The cloning approach has been extremely successful, and although increasing
numbers of miRNAs are being identified via computational means, the majority
of confirmed miRNAs currently listed in the miRNA database (miRBase, http://
microrna.sanger.ac.uk) still have been identified via this method. One of the great
advantages of the cloning protocol is that it provides the precise sequence of the
mature miRNA molecule. Therefore, in contrast to hybridization-based methods,
even closely related miRNAs that differ in only one nucleotide position can be distinguished.
Also, the currently available computational prediction tools generally only
allow identification of miRNA precursors but do not reliably predict the location of
Drosha and Dicer cleavage sites.

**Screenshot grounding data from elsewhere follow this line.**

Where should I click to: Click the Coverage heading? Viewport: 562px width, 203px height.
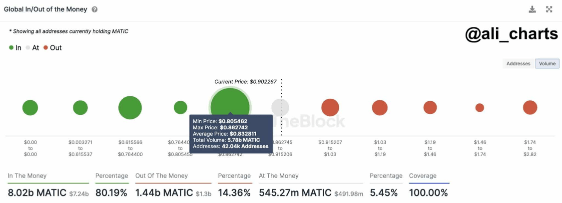tap(423, 176)
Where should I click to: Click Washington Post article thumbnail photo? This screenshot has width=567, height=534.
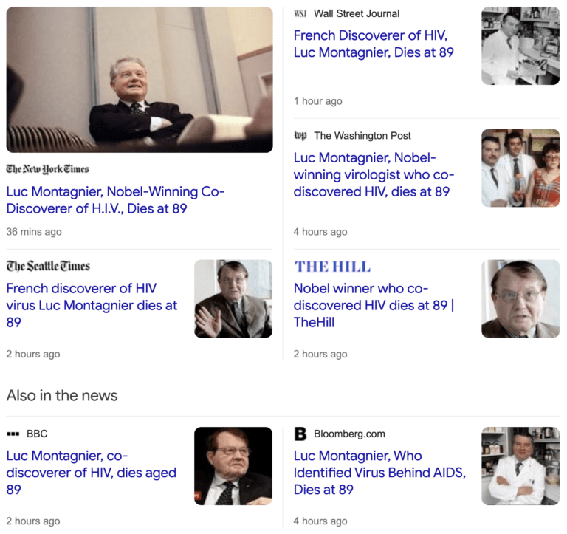[x=520, y=168]
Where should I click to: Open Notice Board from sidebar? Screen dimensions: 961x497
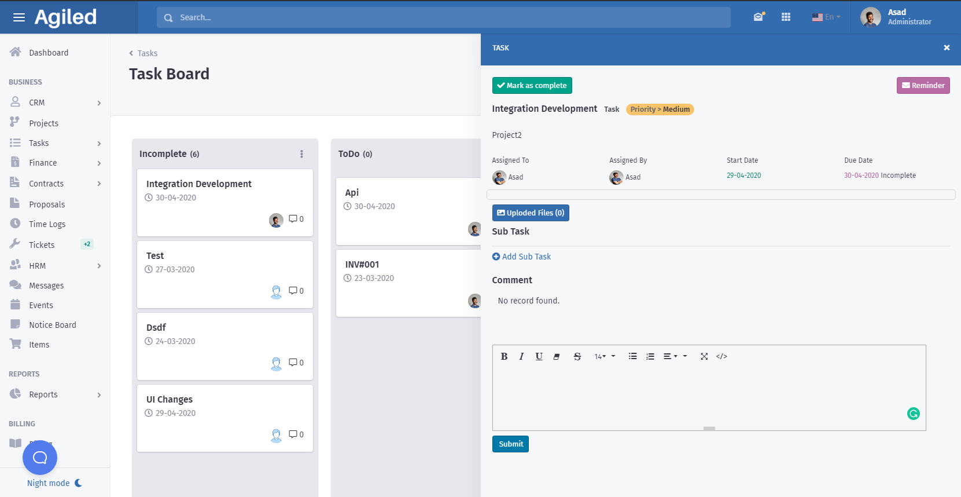[x=52, y=325]
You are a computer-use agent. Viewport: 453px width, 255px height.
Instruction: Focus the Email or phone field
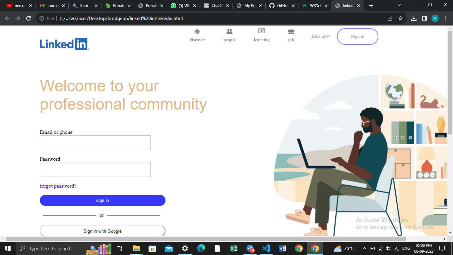[95, 142]
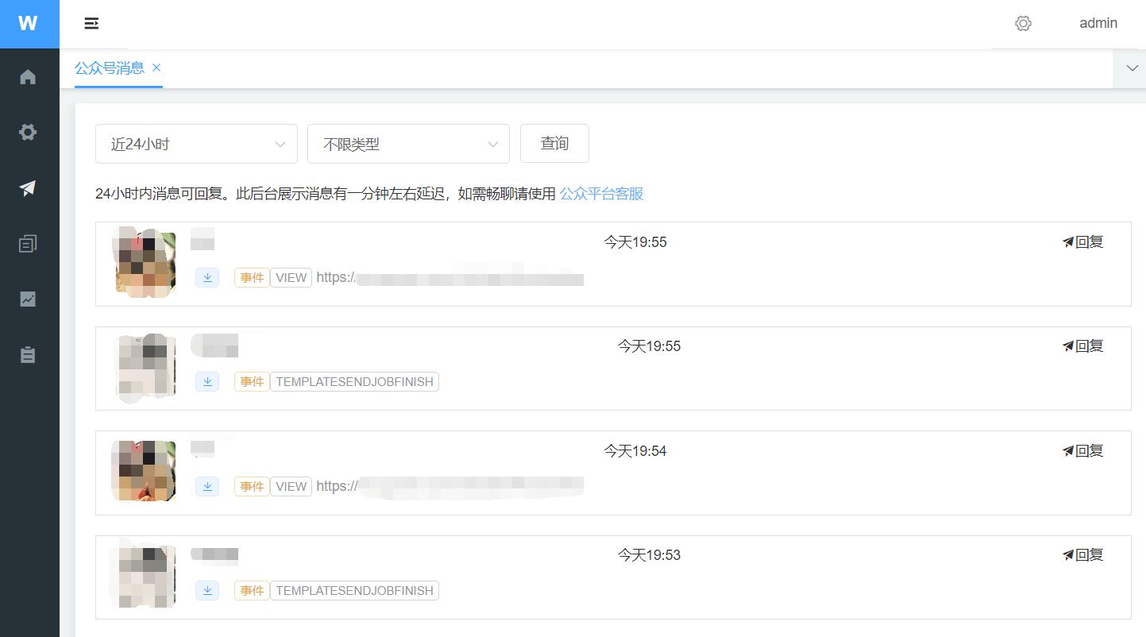Open the 近24小时 time range dropdown
The height and width of the screenshot is (637, 1146).
coord(195,144)
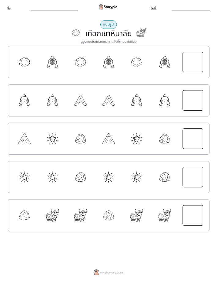This screenshot has width=217, height=281.
Task: Select the answer box in row one
Action: coord(193,62)
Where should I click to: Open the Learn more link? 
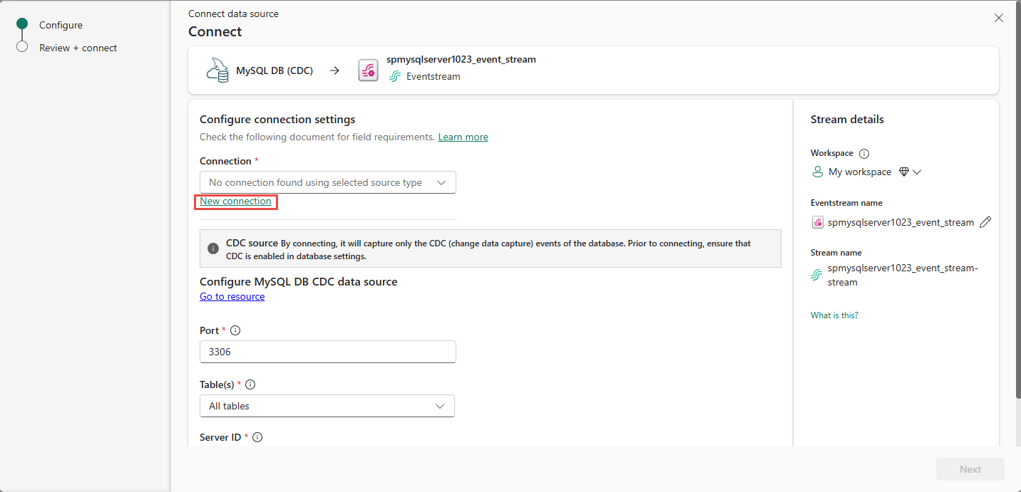(463, 137)

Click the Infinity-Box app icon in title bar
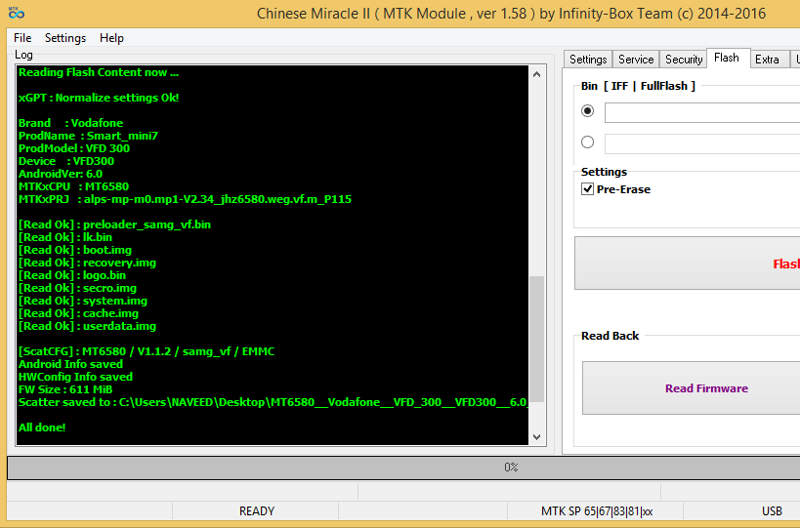tap(16, 14)
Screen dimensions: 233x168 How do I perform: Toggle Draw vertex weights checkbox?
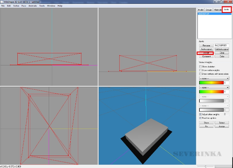[x=200, y=70]
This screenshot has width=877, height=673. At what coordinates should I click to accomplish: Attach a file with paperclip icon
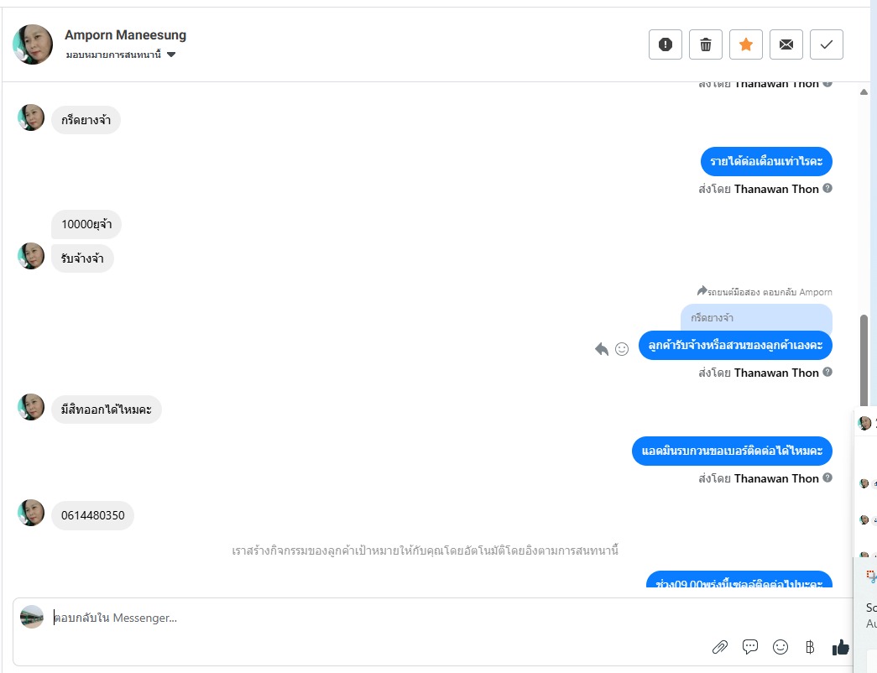tap(719, 647)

In contrast, cloning identifies the precise 5′ and 3′
termini of the mature miRNA molecule.
As it appears that nucleotides 2 to 8 of the miRNA (the so-called seed region)
are especially important for target recognition, knowledge of the precise ends (and
particularly the 5′ terminus) is a distinct advantage if a computational prediction
of target transcripts is to be performed. As might be expected, the frequency with
which a given miRNA is cloned often is approximately equivalent to its abundance
(although this frequency may also be affected by other factors; see the following text)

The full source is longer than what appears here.